━━━━━ LISTED ENTRIES ━━━━━
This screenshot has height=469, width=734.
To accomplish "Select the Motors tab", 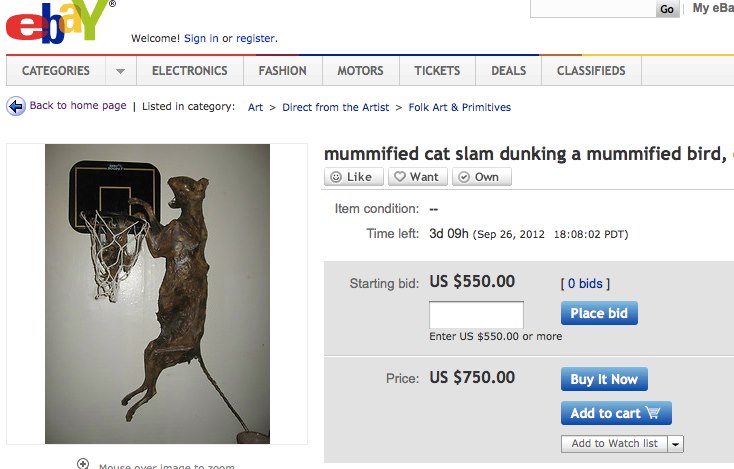I will point(360,71).
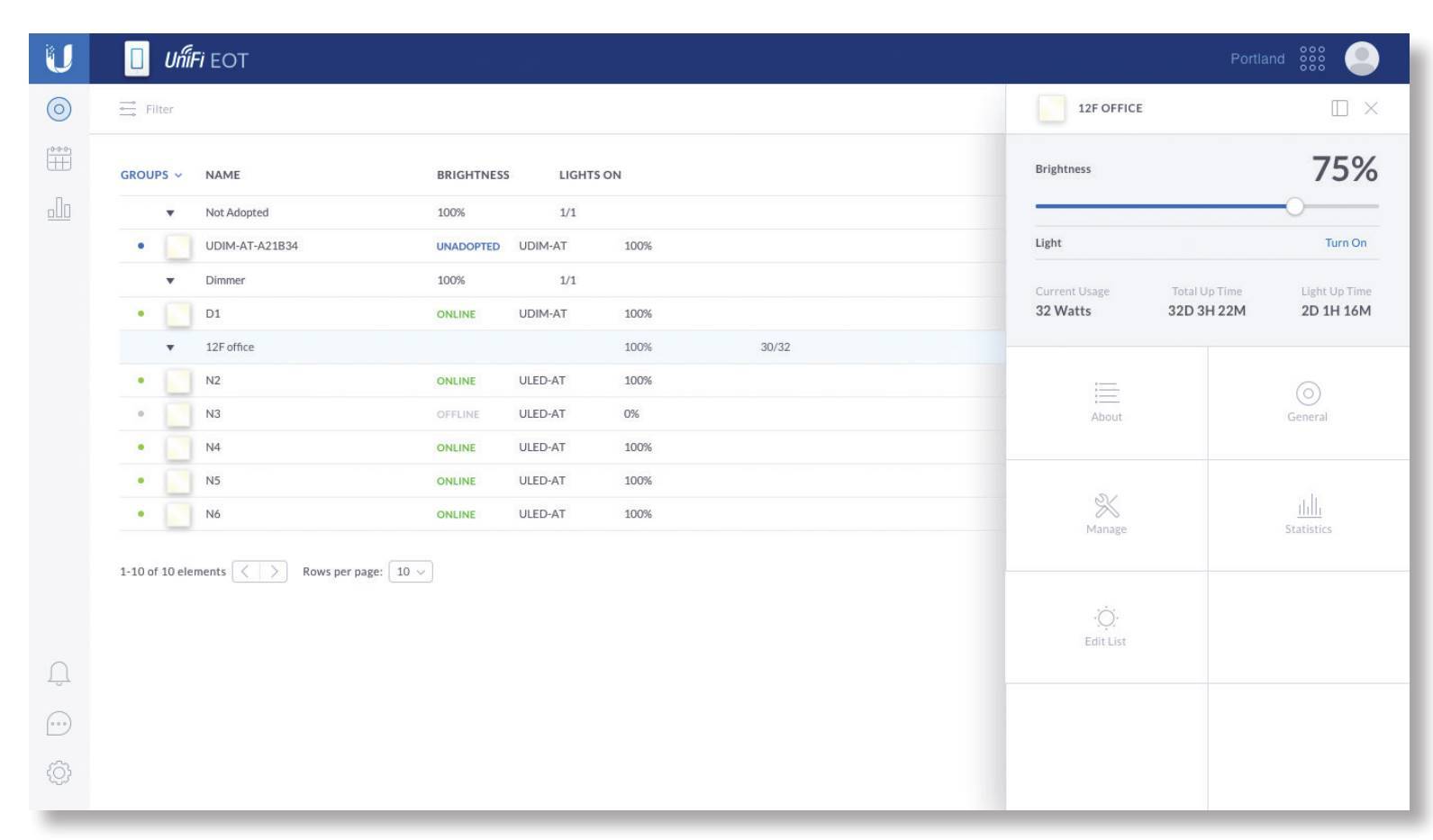This screenshot has height=840, width=1433.
Task: Open the notifications bell icon
Action: point(59,673)
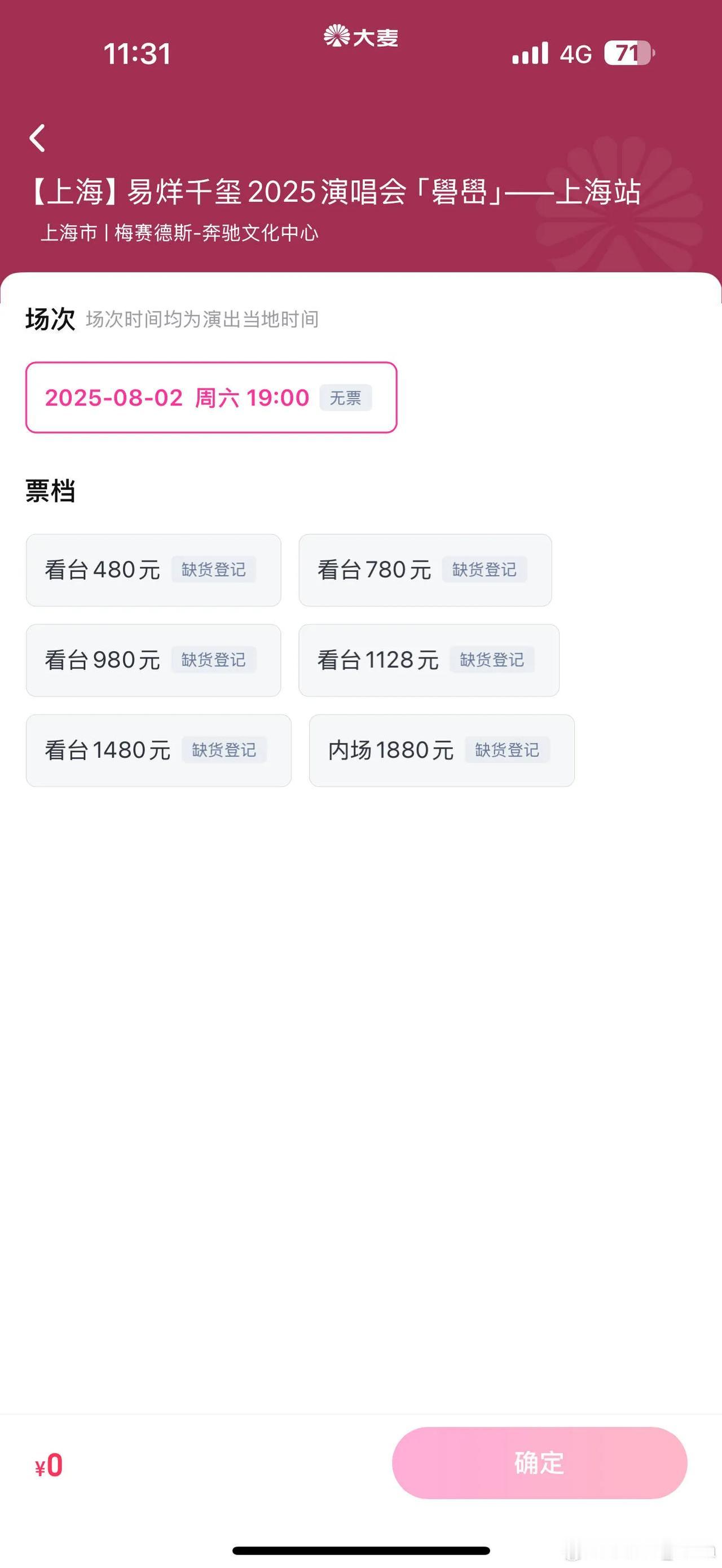Select the 2025-08-02 周六 19:00 session
The height and width of the screenshot is (1568, 722).
pyautogui.click(x=212, y=397)
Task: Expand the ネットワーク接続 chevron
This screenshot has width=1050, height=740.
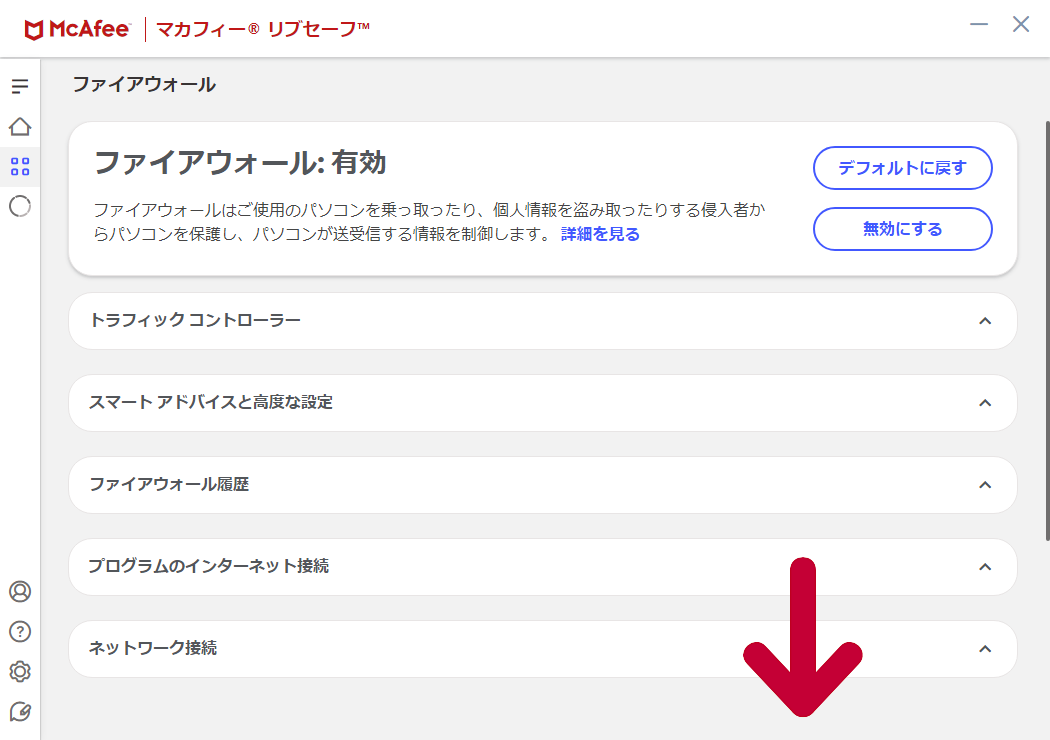Action: click(x=985, y=649)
━━━━━
BRIEF: From the line with "Task: Expand the ネットワーク接続 chevron" through the final line of the records above, return each line exactly and nothing else. Pictures are to be skipped.

OUTPUT OF THE TASK:
Task: Expand the ネットワーク接続 chevron
This screenshot has width=1050, height=740.
Action: click(x=985, y=649)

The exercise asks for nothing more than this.